The suggestion to set pinentry-program was confusing -- the gpg-agent man page refers to both pinentry-program and pinentry-pgm, and neither seemed to be useful.  I had to unset DISPLAY to skip the X popup which wants the passphrase, and then I got some horrible text dump without \r, looked like \n only of the kind that used to trigger my reflexes to type "stty sane ^J", but it wouldn't take input.  If that is the ncurses interface, it is useless.

This is really really annoying.  I DO NOT WANT the X interface.  I don't know what the ncurses interface is supposed to add over a simple read from /dev/console because what I have seen doesn't work.

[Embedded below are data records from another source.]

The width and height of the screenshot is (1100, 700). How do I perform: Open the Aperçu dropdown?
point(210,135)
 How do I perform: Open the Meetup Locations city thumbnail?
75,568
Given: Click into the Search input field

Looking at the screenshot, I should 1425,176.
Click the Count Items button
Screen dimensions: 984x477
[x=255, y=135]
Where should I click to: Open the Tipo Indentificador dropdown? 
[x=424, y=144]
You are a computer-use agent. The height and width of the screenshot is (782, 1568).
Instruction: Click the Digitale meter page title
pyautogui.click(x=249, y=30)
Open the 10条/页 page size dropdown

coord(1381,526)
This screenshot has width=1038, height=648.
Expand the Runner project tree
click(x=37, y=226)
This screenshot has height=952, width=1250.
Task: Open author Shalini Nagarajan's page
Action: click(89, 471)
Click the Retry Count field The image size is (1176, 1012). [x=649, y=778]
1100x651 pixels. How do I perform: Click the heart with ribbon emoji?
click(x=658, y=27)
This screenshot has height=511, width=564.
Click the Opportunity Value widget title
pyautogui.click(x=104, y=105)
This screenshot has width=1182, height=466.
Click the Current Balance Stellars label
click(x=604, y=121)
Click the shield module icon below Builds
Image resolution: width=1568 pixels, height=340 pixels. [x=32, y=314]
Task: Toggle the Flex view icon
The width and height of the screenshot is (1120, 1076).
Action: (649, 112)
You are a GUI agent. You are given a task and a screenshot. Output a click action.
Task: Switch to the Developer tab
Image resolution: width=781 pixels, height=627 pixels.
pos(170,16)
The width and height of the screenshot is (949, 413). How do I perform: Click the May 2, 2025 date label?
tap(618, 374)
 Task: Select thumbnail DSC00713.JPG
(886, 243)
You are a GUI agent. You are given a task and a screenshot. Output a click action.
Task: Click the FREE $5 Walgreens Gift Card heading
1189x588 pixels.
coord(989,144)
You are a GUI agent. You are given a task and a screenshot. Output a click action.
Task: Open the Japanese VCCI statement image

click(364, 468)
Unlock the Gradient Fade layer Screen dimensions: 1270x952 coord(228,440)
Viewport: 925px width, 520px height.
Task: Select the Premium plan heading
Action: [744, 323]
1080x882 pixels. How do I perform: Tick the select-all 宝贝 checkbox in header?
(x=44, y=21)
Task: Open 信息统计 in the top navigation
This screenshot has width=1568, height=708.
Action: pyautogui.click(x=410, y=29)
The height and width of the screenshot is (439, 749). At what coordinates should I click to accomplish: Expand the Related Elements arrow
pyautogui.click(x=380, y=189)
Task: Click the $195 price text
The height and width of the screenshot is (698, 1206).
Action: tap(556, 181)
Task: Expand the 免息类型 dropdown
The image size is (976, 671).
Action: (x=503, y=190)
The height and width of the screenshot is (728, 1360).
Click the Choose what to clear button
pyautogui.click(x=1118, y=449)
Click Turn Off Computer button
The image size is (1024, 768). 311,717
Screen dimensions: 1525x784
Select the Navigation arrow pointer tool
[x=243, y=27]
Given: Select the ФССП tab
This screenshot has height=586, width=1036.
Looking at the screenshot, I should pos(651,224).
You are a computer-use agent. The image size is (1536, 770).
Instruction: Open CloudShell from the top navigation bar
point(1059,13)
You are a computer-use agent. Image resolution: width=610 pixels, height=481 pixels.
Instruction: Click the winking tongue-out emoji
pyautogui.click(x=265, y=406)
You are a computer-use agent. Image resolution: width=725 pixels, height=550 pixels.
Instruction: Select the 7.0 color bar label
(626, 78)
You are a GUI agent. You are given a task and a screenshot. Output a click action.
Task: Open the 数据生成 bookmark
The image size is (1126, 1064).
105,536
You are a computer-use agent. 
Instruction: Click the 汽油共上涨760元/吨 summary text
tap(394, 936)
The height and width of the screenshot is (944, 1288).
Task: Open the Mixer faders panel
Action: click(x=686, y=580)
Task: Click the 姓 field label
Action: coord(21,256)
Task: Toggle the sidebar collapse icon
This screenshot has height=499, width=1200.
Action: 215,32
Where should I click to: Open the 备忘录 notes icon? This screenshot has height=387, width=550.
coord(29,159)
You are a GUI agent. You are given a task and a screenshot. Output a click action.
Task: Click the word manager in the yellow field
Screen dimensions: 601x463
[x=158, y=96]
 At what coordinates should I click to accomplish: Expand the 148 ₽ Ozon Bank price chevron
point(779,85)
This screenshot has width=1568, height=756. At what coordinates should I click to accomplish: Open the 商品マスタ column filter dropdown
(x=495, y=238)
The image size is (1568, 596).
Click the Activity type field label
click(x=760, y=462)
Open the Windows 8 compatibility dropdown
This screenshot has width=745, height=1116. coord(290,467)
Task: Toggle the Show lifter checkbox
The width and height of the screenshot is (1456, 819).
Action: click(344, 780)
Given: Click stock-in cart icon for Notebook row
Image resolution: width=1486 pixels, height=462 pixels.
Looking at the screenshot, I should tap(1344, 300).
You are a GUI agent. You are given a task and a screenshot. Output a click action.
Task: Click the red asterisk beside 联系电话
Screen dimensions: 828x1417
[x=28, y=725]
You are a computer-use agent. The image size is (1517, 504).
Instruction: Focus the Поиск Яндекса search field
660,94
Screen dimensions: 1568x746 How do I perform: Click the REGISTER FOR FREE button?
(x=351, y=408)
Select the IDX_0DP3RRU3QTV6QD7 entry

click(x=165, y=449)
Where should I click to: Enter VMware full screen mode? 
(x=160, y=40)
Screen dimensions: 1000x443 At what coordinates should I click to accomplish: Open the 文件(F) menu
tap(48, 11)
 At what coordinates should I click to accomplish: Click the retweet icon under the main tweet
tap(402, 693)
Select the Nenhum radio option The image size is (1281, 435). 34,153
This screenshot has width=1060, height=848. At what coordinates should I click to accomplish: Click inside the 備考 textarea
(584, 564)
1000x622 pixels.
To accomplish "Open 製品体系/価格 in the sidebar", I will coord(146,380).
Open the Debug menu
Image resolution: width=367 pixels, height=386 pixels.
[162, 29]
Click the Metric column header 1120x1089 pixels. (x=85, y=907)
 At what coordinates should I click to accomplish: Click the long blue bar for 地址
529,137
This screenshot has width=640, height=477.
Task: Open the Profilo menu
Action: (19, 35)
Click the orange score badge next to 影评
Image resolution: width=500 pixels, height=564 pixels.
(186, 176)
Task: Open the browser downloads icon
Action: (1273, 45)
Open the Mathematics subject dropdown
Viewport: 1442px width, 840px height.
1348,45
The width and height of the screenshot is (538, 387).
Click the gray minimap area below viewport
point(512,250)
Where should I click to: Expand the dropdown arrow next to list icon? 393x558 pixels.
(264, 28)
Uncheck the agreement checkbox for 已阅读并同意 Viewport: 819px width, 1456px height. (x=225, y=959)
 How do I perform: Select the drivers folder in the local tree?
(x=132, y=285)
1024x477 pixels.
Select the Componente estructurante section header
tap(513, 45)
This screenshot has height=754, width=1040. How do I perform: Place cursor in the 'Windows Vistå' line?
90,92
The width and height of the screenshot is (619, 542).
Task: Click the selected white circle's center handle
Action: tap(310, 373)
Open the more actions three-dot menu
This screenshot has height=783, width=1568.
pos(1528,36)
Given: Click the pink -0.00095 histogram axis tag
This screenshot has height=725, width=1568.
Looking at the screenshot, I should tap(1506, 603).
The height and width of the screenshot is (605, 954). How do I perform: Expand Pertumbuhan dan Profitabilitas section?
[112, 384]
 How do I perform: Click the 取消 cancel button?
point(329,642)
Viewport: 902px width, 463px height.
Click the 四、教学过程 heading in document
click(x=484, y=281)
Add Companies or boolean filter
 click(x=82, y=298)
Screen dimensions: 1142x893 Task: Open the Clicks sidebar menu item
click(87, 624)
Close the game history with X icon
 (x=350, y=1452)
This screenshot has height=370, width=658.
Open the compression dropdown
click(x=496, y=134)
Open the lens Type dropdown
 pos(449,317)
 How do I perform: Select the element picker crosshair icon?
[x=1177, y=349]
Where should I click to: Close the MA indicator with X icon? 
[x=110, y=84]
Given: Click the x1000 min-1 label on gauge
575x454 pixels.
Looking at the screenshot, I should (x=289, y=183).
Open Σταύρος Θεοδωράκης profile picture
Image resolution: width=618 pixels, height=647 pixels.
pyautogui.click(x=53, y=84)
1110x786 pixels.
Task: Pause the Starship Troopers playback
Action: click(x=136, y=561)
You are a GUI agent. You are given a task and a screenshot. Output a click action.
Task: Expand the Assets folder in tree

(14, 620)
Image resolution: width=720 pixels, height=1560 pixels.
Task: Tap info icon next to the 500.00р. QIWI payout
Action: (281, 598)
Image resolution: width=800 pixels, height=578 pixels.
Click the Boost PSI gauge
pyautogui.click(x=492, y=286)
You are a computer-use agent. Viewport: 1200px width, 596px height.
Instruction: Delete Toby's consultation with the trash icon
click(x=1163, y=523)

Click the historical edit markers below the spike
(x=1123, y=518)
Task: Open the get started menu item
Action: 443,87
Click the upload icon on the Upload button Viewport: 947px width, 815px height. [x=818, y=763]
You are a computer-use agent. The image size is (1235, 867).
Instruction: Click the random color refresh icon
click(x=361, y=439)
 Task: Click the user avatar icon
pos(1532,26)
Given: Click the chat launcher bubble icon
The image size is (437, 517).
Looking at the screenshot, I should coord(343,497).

Why can't this program revert to whatever behavior it had before of simply reading /dev/console?  What bright eyed genius decided we all needed X to read passphrases, and that as a consolation prize for us stone age cripples, we could fall back to a broken ncurses interface?

----------

## Konsti

This is very far beyond my understanding also. Is there any way to go back to oldscool console password input in any way? I did not found any yet...

----------

## Thimo

One can go back and emerge =gnupg-1.4.9 and therefore ignore that nasty behavior of gnupg-2.

As stated in the release notes of gnupg-2, gnupg-1.* will still be maintained. If you need to invoke gpg in pipes, this may be the way to go, at least until an appropriate console option is available for gnupg-2.* .

----------

## overlourd

gnupg-1.* seems to not work with enigmail, the gnupg-plugin for thunderbird. So downgrading isn't a solution for me.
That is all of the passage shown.